= Stated goal =
Write out the lines below word for word, leaving out the pictures.

== Entries shown

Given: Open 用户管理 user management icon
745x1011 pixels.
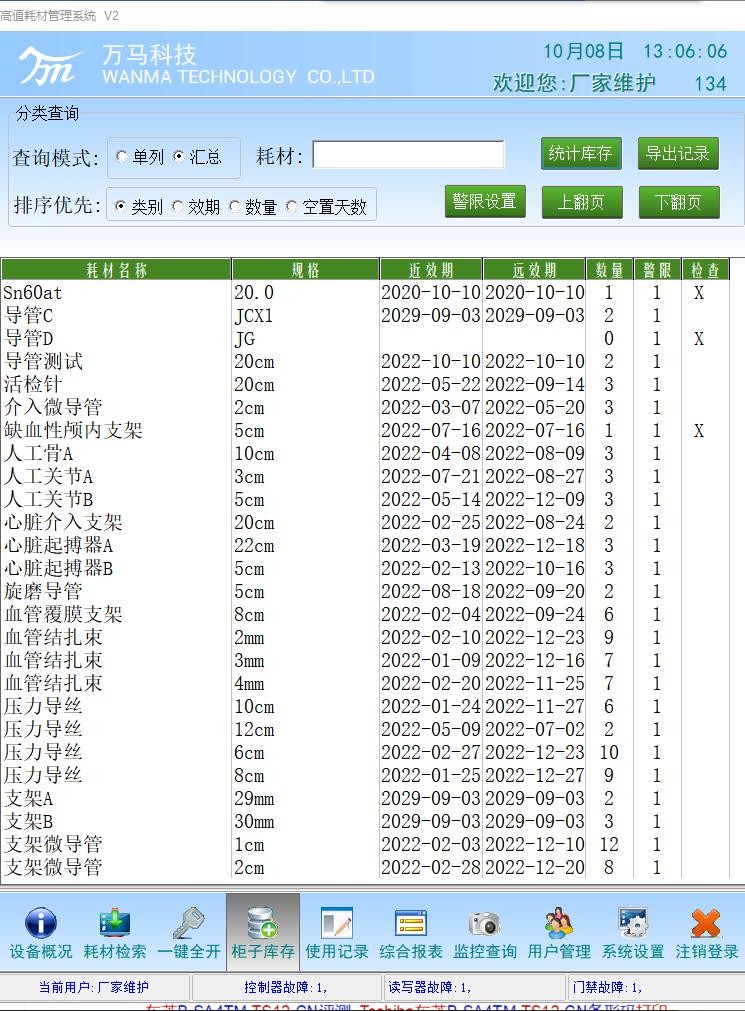Looking at the screenshot, I should 559,923.
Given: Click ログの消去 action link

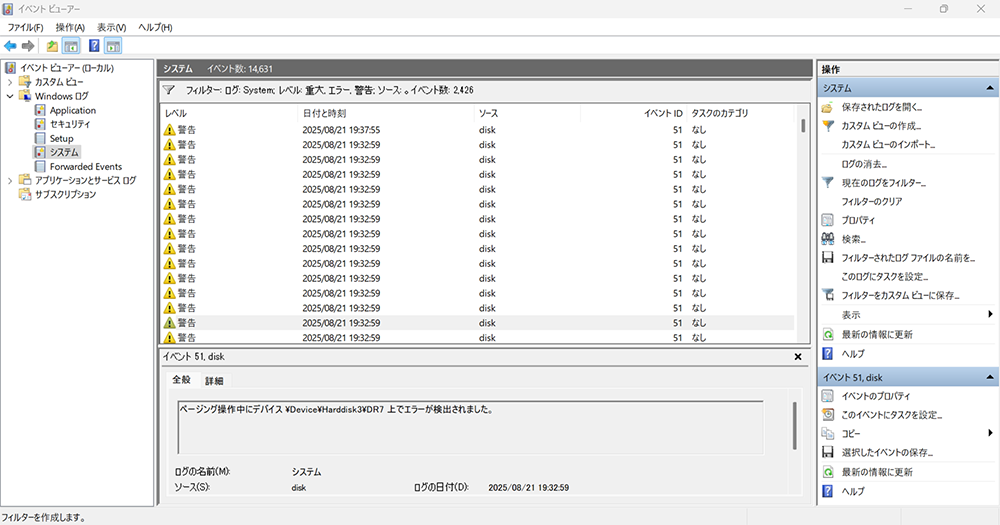Looking at the screenshot, I should click(x=864, y=164).
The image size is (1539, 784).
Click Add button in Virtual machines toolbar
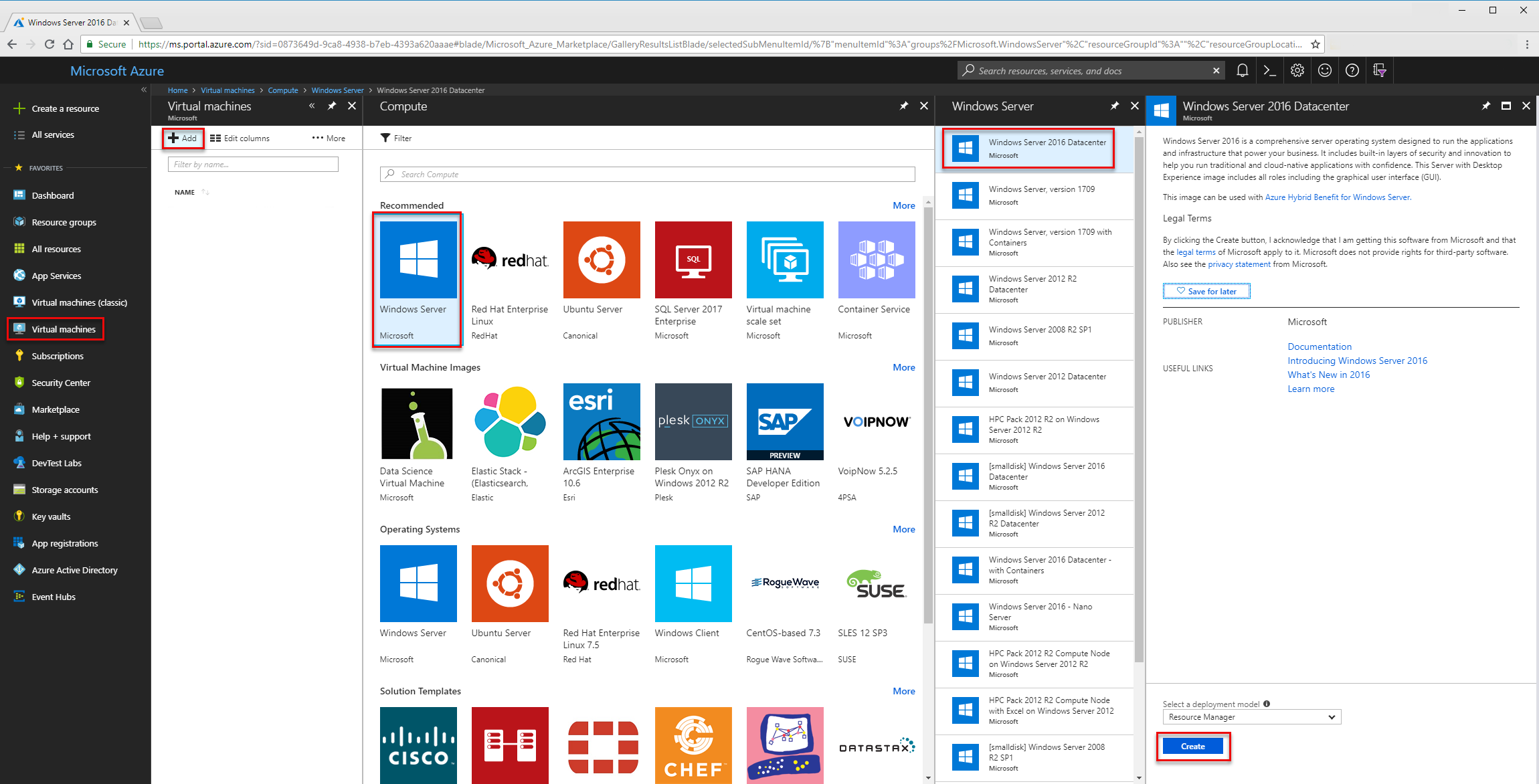183,138
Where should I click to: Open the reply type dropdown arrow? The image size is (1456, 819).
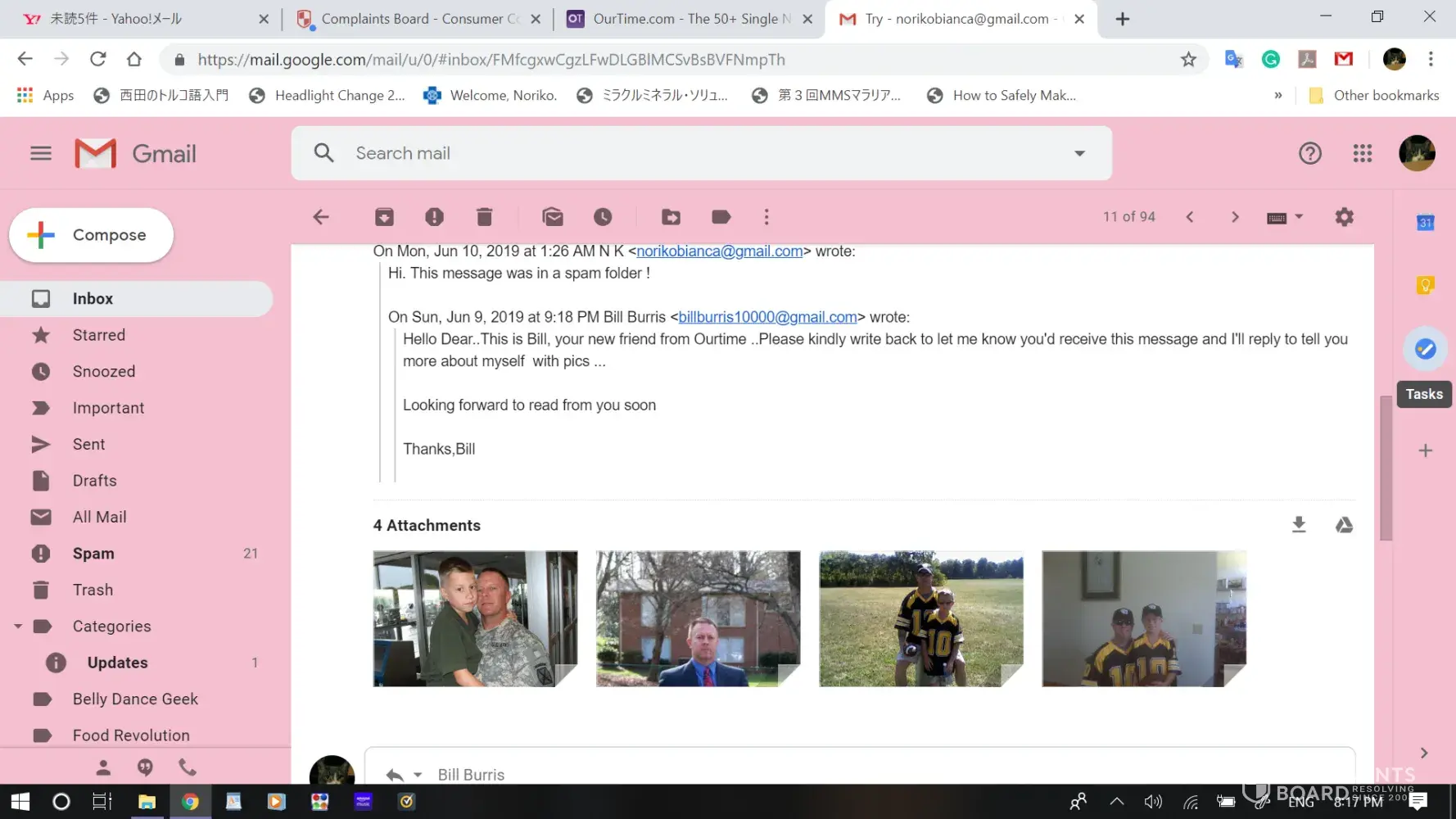[418, 775]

====

= Output for this exercise =
Given: Open 用户管理 user management icon
745x1011 pixels.
Looking at the screenshot, I should 559,923.
Given: Click ログの消去 action link

Looking at the screenshot, I should click(x=864, y=164).
The image size is (1539, 784).
Click Add button in Virtual machines toolbar
183,138
Where should I click to: Open the reply type dropdown arrow? The image size is (1456, 819).
[418, 775]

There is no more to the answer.